Emotional Narratives and Frustration

I’ve touched on this previously but an offline conversation prompted me to explore the mix of a strong emotional narrative with frustration. By emotional narrative I’m referring to a game story that is built with the intention of a player reaching ever escalating moments of emotional involvement with a storyline. To summarize it more simply… a game experience that mirrors the experience a movie might have.

In this scenario, it can be argued that frustrations, especially ones that lead the player away from the main arc (or lead them to complete it in a non-standard way in which the emotional punch can’t be delivered) are bad things.

And they are.

Allowing the player to go off and deal with ‘trivial’ things (like obtaining a cool new sword, or a method of fast travel, or search for a trainer to complete a level-up), these are all distractions.
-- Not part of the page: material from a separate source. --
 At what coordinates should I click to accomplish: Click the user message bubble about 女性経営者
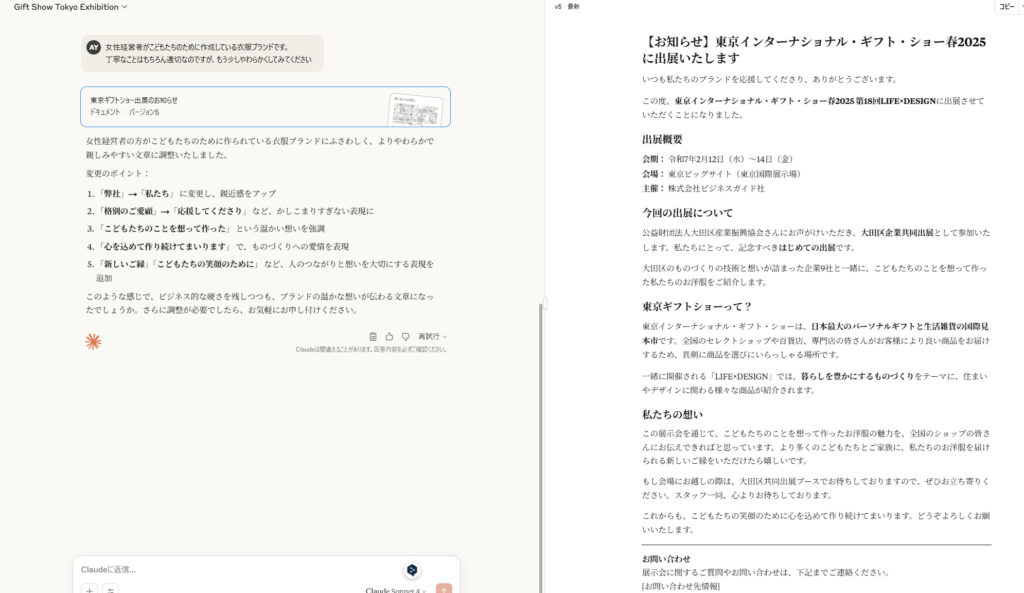[203, 53]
If enough time is spent away from the main emotional narrative ‘track’, the emotional effect will be diluted.

On the flip side I see games with such tight arcs of expectation as interactive movies. I can play them and enjoy them but some are starting to trend away from being games at all. I fear the word ’emotion’ in game design documents. It comes with too many expectations and assumptions. The less linear a game is the harder it is to railroad players into one path of emotional development. Often the solution, no matter the starting intent of the designers, will be to simplify that path by removing choices. And over time it becomes less and less like a game and more and more like a movie.
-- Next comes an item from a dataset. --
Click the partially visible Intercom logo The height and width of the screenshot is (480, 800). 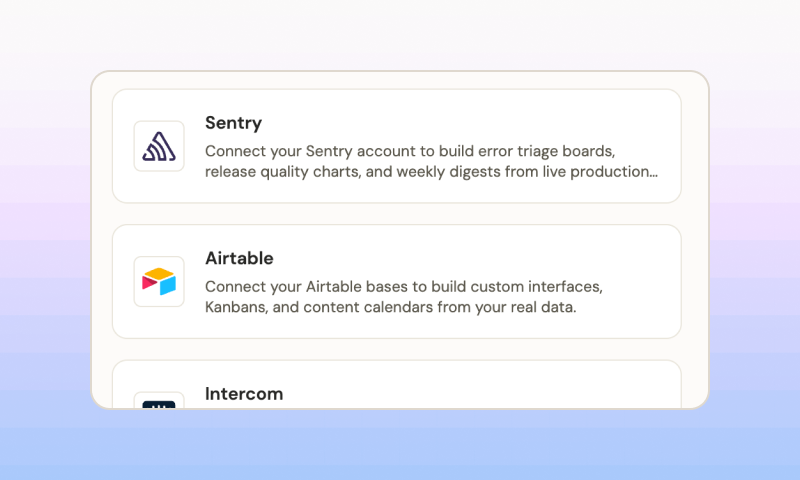point(159,405)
(That said skilled designers at studios with loads of money to spend can create succesful compromises. But this is a rare thing).
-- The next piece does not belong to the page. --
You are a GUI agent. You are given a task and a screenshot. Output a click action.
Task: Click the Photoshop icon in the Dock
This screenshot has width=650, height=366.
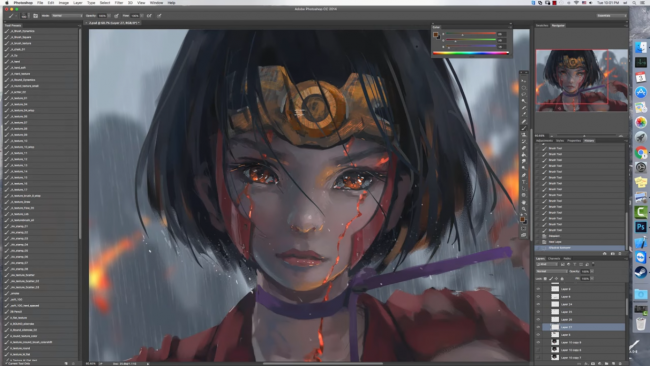(640, 227)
I’ve heard talented people in the industry argue over whether ‘games are art’. I would be more worried about whether ‘games are games.’

Anyways back to frustrations…

Surprise Frustrations

A conversation with a reader on Facebook got me thinking about ‘surprise frustrations’… basically the idea of radically altering the gameplay.

As a designer I would be cautious about throwing out too many unexpected surprises. Little surprises that work within the existing and expected gameplay framework are awesome but big surprises that invalidate all the learning and time the player has put into the game are dangerous.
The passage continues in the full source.